Reproduisez à l'identique le passage de l'arrêt en partant des mots « Les parties ont » et en vous arrêtant après « est M. [K] [W]. ».

● TEXTE
----
Ce magistrat a rendu compte des plaidoiries dans le délibéré de la cour, composée de :
Madame Françoise BEL, Président de chambre
Mme Stéphanie BOUZIGE, Conseiller
Madame Raphaelle BOVE, Conseiller
Greffier lors des débats : Mme Agnès BAYLE.
Les parties ont été avisées que le prononcé de la décision aurait lieu par mise à disposition au greffe le 12 Mai 2023.
ARRÊT
Contradictoire,
Prononcé par mise à disposition au greffe le 12 Mai 2023
Signé par Madame Françoise BEL, Président de chambre et Mme Agnès BAYLE, Greffier, auquel la minute de la décision a été remise par le magistrat signataire.
***
Faits, procédure, prétentions et moyens des parties:
La société Orkis est une société par actions simplifiée immatriculée depuis le 30 mars 1990 au registre du commerce et des sociétés d’Aix-en-Provence et dont le président est M. [K] [W].
Dans le cadre du dispositif de formation ARDAN, M. [H] [M] et la société Orkis ont conclu une convention de stage du 16 février 2015 au 15 août 2015. Par la suite, M. [M] a été embauché par cette même société le 20 janvier 2017 en contrat à durée déterminée de trois mois, contrat reconduit le 29 avril 2017 jusqu’au 30 juillet 2017.
La société Orkis systems, également société par actions simplifiée ayant pour président M. [K] [W] a été immatriculée au registre du commerce et des sociétés d’Aix-en-Provence le 30 décembre 2015. Filiale de la société Orkis, elle a pour actionnaires :
– La société Orkis SAS depuis le 4 mai 2017,
– M. [K] [W]
– M. [H] [M]
et pour objet la commercialisation de matériels, de logiciels et prestations de services associées (hébergement).
Par assemblée générale en date du 29 janvier 2016, M. [M] a été nommé directeur général de la société Orkis systems.
Par contrat de travail à durée indéterminée du 1er août 2017, M. [H] [M] a été embauché par la société Orkis systems en qualité de directeur général, percevant une rémunération de 5850 euros brut par mois.
----
● DONNÉES DISPONIBLES
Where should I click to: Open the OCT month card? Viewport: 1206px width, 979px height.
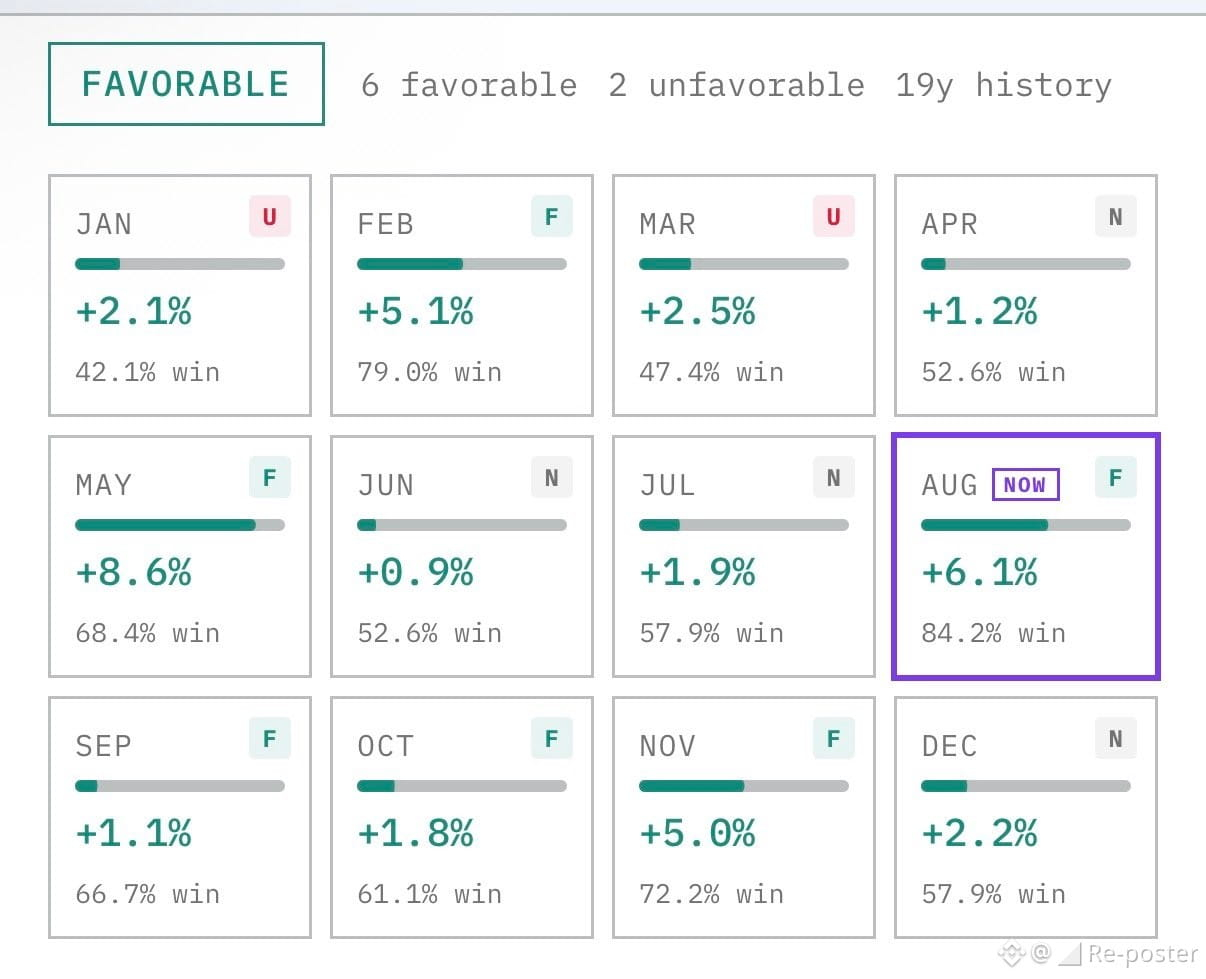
----
● RÉSULTAT ATTENDU
Les parties ont été avisées que le prononcé de la décision aurait lieu par mise à disposition au greffe le 12 Mai 2023.
ARRÊT
Contradictoire,
Prononcé par mise à disposition au greffe le 12 Mai 2023
Signé par Madame Françoise BEL, Président de chambre et Mme Agnès BAYLE, Greffier, auquel la minute de la décision a été remise par le magistrat signataire.
***
Faits, procédure, prétentions et moyens des parties:
La société Orkis est une société par actions simplifiée immatriculée depuis le 30 mars 1990 au registre du commerce et des sociétés d’Aix-en-Provence et dont le président est M. [K] [W].